Human individuality derives from the fact that we are made in the image of God. Each life is precious and significant. We have amazing gifts and capacities. We also have individuality. It is revealed that the persons of the Trinity have individual characteristics: the Father begets the Son (Fatherhood); the Son is begotten (Sonship); the Holy Spirit proceeds from the Father and Son. The consequence is that each Person has an individual role: the Father sends the Son into the world; the Son achieves our redemption; and the Holy Spirit applies the benefits of redemption. Human beings are created in the image of this God — the God of individuality.
It follows that we have personal responsibility. What we do has significance, and God holds us accountable. One day we will have to answer — “a man reaps what he sows” (v.7). The old spiritual goes:
You’ve got to walk that lonesome valley.
You’ve got to walk there by yourself.
And no one here can walk there for you.
You’ve got to walk there by yourself.
There is another dimension to this. We are to act as Christ acted, to love as he loved. He loved us by taking personal responsibility for the burden that the Father had given him. No one else could do that. It was up to him.

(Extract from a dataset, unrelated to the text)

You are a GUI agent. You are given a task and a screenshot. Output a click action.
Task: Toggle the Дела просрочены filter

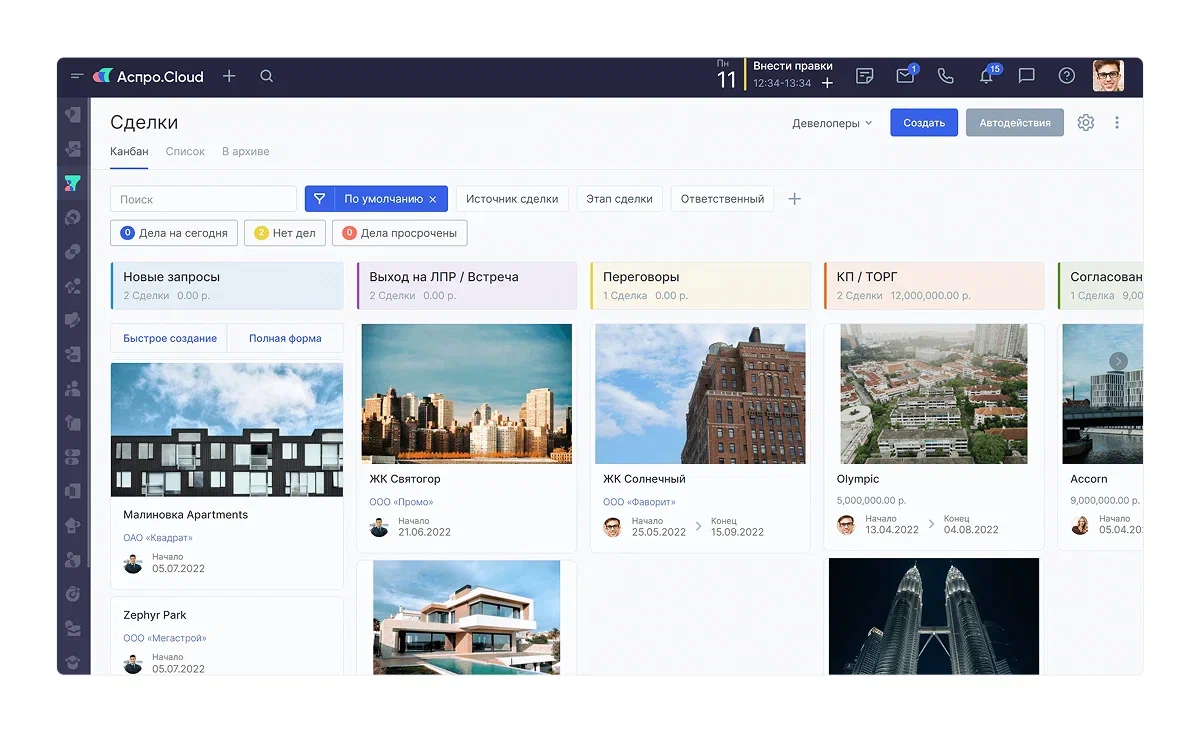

You too must take responsibility. You must take responsibility for your salvation. Joshua said, “Choose this day whom you will serve”. Jesus asked, “But who do you say I am?” Paul said, “Let a man examine himself”. You must also take responsibility for your service of Christ. Jesus replied to Peter’s query about John, “What is that to you? You follow me!”
And so, “Each one should carry his own load” (v.5). Jesus gives us a personal load to carry: “Take my yoke … for my yoke is easy and my burden is light” (Matthew 11:30).
There is a certain proper pride (v.4) in discharging one’s responsibility — a glory, not a false pride (“thinking himself something when he is nothing”, v.3). When Paul says that we should not compare ourselves to others, he is talking about this false pride, not about learning from the examples of others (he often even encourages people to follow his own example).
One of our commonest human faults is not taking responsibility. Ever since Adam blamed Eve, and Eve the Serpent, we have been adept at passing the buck! “It wisnae me!” We can even use our communal responsibilities (“bearing each other’s burdens”) as an excuse. Because everyone is responsible, nobody does anything.
There’s a little story about four people called Everybody, Somebody, Anybody, and Nobody:
There was an important job to be done and Everybody was sure that Somebody would do it. Anybody could have done it, but Nobody did it. Somebody got angry about that, because it was Everybody’s job. Everybody thought that Anybody could do it, but Nobody realised that Everybody wouldn’t do it. It ended up that Everybody blamed Somebody when Nobody did what Anybody could have done.
We can’t pass the buck! You cannot blame others for everything! So often we say “the Church” or “the Presbytery” or “the Committee” or just “Them”. It’s somebody else’s fault! We have to grow up and shoulder our responsibilities!
We are facing challenges in our congregations, and a challenge to the continuing viability and effectiveness of the Free Church itself. We must rise to that challenge, by each individually taking responsibility for his or her part.
Inaction is killing us. It may come from disillusionment, false humility, false theology or just downright laziness! Maybe many are overburdened, but others are under-burdened — and perhaps we are all under-burdened in some ways!
If you agree that the present situation in the Church is intolerable, then you must take action. It’s no good saying, “The Church should do something”, “Edinburgh must do something” or “the Presbytery must do something”. In the particular frame of responsibility God has given you, you are the Free Church! Just do it! And don’t give up!
There are these twin great principles in the Bible: Community and Individual Responsibility — “Carry each other’s burdens” and “Carry your own load”. We must take both of these seriously and take them equally seriously. In this as in every other area, our Lord is our example.
Love each other, as I have loved you.